Clinical artificial intelligence (AI) algorithms across multiple disciplines -- including radiology -- are disproportionately trained on patient cohorts from three states: California, Massachusetts, and New York, according to a research letter published September 22 in the Journal of the American Medical Association.
After analyzing the literature for articles published on deep-learning algorithms that perform image-based tasks, researchers from Stanford University found that very few of the studies that included geographically identifiable cohorts utilized training sets from the other 47 states. And 34 states weren't included at all.
"Both for technical performance and for fundamental reasons of equity and justice, the biomedical research community -- academia, industry, and regulatory bodies -- should take steps to ensure that machine-learning training data mirror the populations for which algorithms ultimately will be used," wrote Dr. Amit Kaushal, PhD; Dr. Russ Altman, PhD; and Dr. Curt Langlotz, PhD.

* **Given entries**:

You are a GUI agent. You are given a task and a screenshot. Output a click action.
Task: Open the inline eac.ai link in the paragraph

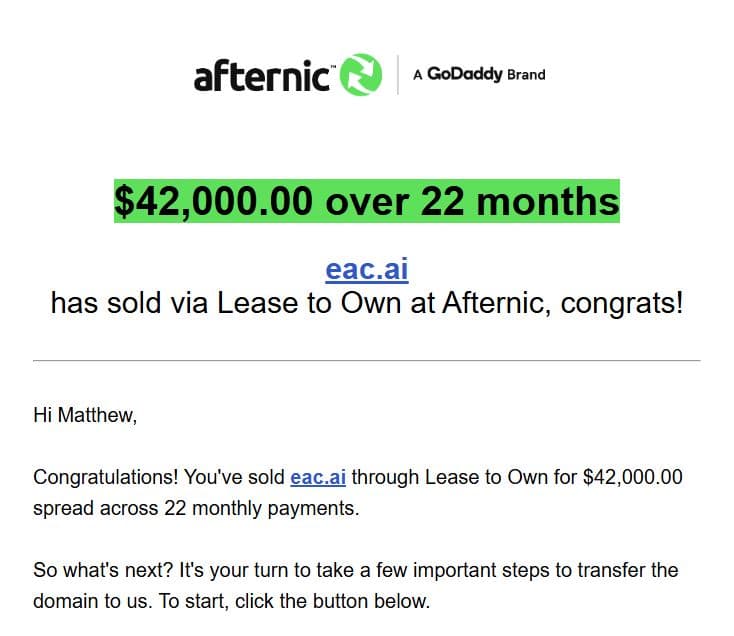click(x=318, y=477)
---
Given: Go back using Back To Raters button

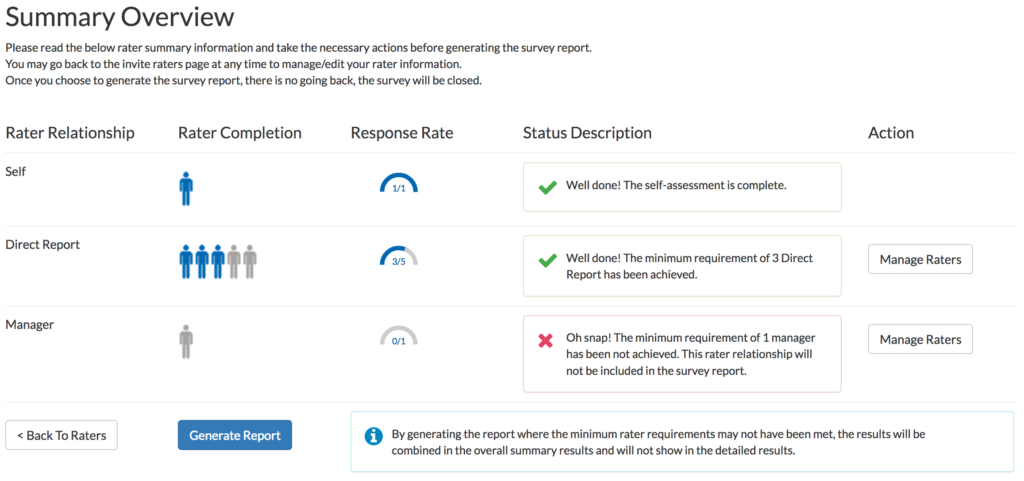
* * *
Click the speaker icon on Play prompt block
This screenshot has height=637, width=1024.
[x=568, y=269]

* **What is needed**: Could you extend the report on clinical AI algorithms trained mostly on patients from three states, picking up right after its final quoted paragraph?

* **Answer below**:
Although AI algorithms have been shown to achieve high accuracy for a variety of image-based diagnostic tasks, these models are also vulnerable to bias, such as when an insufficient amount or diversity of data is used for training, according to the researchers.
They investigated the geographic distribution of training datasets by searching PubMed for peer-reviewed articles published between January 1, 2015, and December 31, 2019. For inclusion in the Stanford analysis, the studies had to utilize at least one U.S. cohort for training, as well as benchmark performance against, or in tandem with, physicians in six clinical specialties: radiology, ophthalmology, dermatology, pathology, gastroenterology, and cardiology.
Unless an alternate method for assembling the training dataset was described, all patient cohorts provided by a hospital or health system were attributed to the home state of the institution, according to the researchers. They also communicated with the corresponding authors of the studies if the cohorts were ambiguous.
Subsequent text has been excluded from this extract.